Durante la siguiente semana, reanudaron sus citas con la mayor naturalidad. Ahora, tres años después, ya no les hacía falta citarse por escrito, sino que se encontraban siempre a la misma hora en casa de él: todos los viernes por la mañana, a las once y media. Aparte de esa visita semanal, que se mantenía gracias a un vehemente deseo del cuerpo y de las caricias del otro, no tenían el menor contacto. Ingrid se alegraba de esos encuentros en casa de Eyolf del mismo modo que se alegraba de sus citas con el podólogo o el psicólogo. Únicamente se encontraba con él para hacer algo por su bienestar y su salud mental, y no se le ocurría pensar que él pudiera ver aquello de otra manera. Pasaron las semanas y los meses, y un encuentro siguió a otro —horas y minutos llenos de placer—, hasta que, para su alegría no compartida, se acostumbraron el uno al otro tanto física como psíquicamente. De todas maneras, Ingrid contaba con que todos los días y todas las noches que él pasaba en otra parte con otras personas experimentaría alegrías similares.

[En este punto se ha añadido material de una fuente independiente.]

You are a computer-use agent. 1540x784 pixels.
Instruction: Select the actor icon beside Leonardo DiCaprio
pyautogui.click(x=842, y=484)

Esa mañana, después de ducharse, lavarse el pelo, afeitarse las pantorrillas, ponerse crema por todo el cuerpo, darse esmalte de uñas en los pies y maquillarse las mejillas, los labios, los párpados y, en especial, las ojeras arrugadas y levemente hinchadas, Ingrid Jespersen se anudó el albornoz en la cintura y comenzó a recorrer la casa. Se detuvo unos segundos en la cocina a contemplar el plato que había sobre la mesa con un dibujo rústico típico de la fábrica de porcelana de Porsgrund. Un resto de avena mondada mezclada con leche desnatada cubría el fondo del plato. Automáticamente, lo cogió y lo fregó. La cuchara ya la había metido Reidar en el lavaplatos, y había vuelto a colocar el cartón de leche en la puerta del frigorífico. Sobre la encimera se hallaba cuidadosamente doblada la edición de la mañana del Aftenposten. Reidar no lo había tocado. Ingrid Jespersen vertió el café de la cafetera en un termo. Eran las nueve y media, y todavía faltaban dos horas para su encuentro con Eyolf. Dentro de media hora, Karsten Jespersen, hijo del primer matrimonio de Reidar, abriría la tienda de antigüedades que su padre tenía en la planta baja. Ingrid quería llevarse el café a la tienda, charlar un rato con el hijo de su marido e invitarlos a él y a su familia a cenar esa noche. Para amenizar la espera, puso la radio y se sentó en el cuarto de estar con el periódico de la mañana.